#### WHAT THE EXERCISE ASKS:
Present the data once more in exactly its original form.

#### RECORDED DATA:
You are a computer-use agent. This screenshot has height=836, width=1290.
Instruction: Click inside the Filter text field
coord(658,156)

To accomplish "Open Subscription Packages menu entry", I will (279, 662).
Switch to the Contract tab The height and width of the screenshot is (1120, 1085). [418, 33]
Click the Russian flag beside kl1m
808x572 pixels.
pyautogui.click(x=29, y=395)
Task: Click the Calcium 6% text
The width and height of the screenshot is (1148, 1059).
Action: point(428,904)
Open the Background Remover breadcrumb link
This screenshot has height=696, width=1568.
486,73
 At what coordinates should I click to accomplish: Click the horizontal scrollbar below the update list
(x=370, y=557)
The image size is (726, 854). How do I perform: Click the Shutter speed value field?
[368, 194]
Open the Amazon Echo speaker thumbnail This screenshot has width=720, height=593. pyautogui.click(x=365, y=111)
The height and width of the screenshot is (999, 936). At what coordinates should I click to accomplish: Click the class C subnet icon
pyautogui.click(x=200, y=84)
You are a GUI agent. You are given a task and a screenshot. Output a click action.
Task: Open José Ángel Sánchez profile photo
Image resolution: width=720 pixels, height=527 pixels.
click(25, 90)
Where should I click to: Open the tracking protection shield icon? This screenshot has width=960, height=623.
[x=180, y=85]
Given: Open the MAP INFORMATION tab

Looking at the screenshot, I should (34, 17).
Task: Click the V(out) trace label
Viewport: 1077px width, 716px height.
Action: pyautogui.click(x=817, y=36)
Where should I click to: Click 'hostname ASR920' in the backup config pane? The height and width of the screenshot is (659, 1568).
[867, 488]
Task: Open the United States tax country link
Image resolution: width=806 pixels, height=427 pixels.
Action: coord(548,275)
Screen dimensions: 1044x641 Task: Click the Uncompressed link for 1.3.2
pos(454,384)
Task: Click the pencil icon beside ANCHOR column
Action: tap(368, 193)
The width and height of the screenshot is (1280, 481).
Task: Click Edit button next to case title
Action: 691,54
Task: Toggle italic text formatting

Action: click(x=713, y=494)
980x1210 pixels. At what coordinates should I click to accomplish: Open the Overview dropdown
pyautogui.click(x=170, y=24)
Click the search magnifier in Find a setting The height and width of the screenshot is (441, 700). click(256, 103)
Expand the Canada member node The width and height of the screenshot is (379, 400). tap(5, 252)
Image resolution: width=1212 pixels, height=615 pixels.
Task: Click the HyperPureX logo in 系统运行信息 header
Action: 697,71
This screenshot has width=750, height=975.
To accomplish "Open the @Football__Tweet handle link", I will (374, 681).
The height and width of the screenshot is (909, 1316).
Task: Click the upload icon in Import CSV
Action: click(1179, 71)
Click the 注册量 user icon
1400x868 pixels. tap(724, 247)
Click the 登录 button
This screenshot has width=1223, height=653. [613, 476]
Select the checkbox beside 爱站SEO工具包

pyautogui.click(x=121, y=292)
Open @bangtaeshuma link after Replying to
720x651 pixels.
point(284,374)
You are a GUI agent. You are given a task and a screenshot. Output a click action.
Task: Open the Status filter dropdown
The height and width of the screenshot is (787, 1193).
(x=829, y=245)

#### RESULT:
You are a computer-use agent. This screenshot has height=836, width=1290.
Instruction: Click inside the Filter text field
coord(658,156)

To accomplish "Open Subscription Packages menu entry", I will (279, 662).
Switch to the Contract tab The height and width of the screenshot is (1120, 1085). [418, 33]
Click the Russian flag beside kl1m
808x572 pixels.
pyautogui.click(x=29, y=395)
Task: Click the Calcium 6% text
The width and height of the screenshot is (1148, 1059).
Action: point(428,904)
Open the Background Remover breadcrumb link
This screenshot has height=696, width=1568.
486,73
 At what coordinates should I click to accomplish: Click the horizontal scrollbar below the update list
(x=370, y=557)
The image size is (726, 854). How do I perform: Click the Shutter speed value field?
[368, 194]
Open the Amazon Echo speaker thumbnail This screenshot has width=720, height=593. pyautogui.click(x=365, y=111)
The height and width of the screenshot is (999, 936). At what coordinates should I click to accomplish: Click the class C subnet icon
pyautogui.click(x=200, y=84)
You are a GUI agent. You are given a task and a screenshot. Output a click action.
Task: Open José Ángel Sánchez profile photo
Image resolution: width=720 pixels, height=527 pixels.
click(25, 90)
Where should I click to: Open the tracking protection shield icon? This screenshot has width=960, height=623.
[x=180, y=85]
Given: Open the MAP INFORMATION tab

Looking at the screenshot, I should (34, 17).
Task: Click the V(out) trace label
Viewport: 1077px width, 716px height.
Action: pyautogui.click(x=817, y=36)
Where should I click to: Click 'hostname ASR920' in the backup config pane? The height and width of the screenshot is (659, 1568).
[867, 488]
Task: Open the United States tax country link
Image resolution: width=806 pixels, height=427 pixels.
Action: coord(548,275)
Screen dimensions: 1044x641 Task: Click the Uncompressed link for 1.3.2
pos(454,384)
Task: Click the pencil icon beside ANCHOR column
Action: tap(368, 193)
The width and height of the screenshot is (1280, 481).
Task: Click Edit button next to case title
Action: 691,54
Task: Toggle italic text formatting

Action: click(x=713, y=494)
980x1210 pixels. At what coordinates should I click to accomplish: Open the Overview dropdown
pyautogui.click(x=170, y=24)
Click the search magnifier in Find a setting The height and width of the screenshot is (441, 700). click(256, 103)
Expand the Canada member node The width and height of the screenshot is (379, 400). tap(5, 252)
Image resolution: width=1212 pixels, height=615 pixels.
Task: Click the HyperPureX logo in 系统运行信息 header
Action: 697,71
This screenshot has width=750, height=975.
To accomplish "Open the @Football__Tweet handle link", I will (374, 681).
The height and width of the screenshot is (909, 1316).
Task: Click the upload icon in Import CSV
Action: click(1179, 71)
Click the 注册量 user icon
1400x868 pixels. tap(724, 247)
Click the 登录 button
This screenshot has width=1223, height=653. [613, 476]
Select the checkbox beside 爱站SEO工具包

pyautogui.click(x=121, y=292)
Open @bangtaeshuma link after Replying to
720x651 pixels.
point(284,374)
You are a GUI agent. You are given a task and a screenshot. Output a click action.
Task: Open the Status filter dropdown
The height and width of the screenshot is (787, 1193).
(x=829, y=245)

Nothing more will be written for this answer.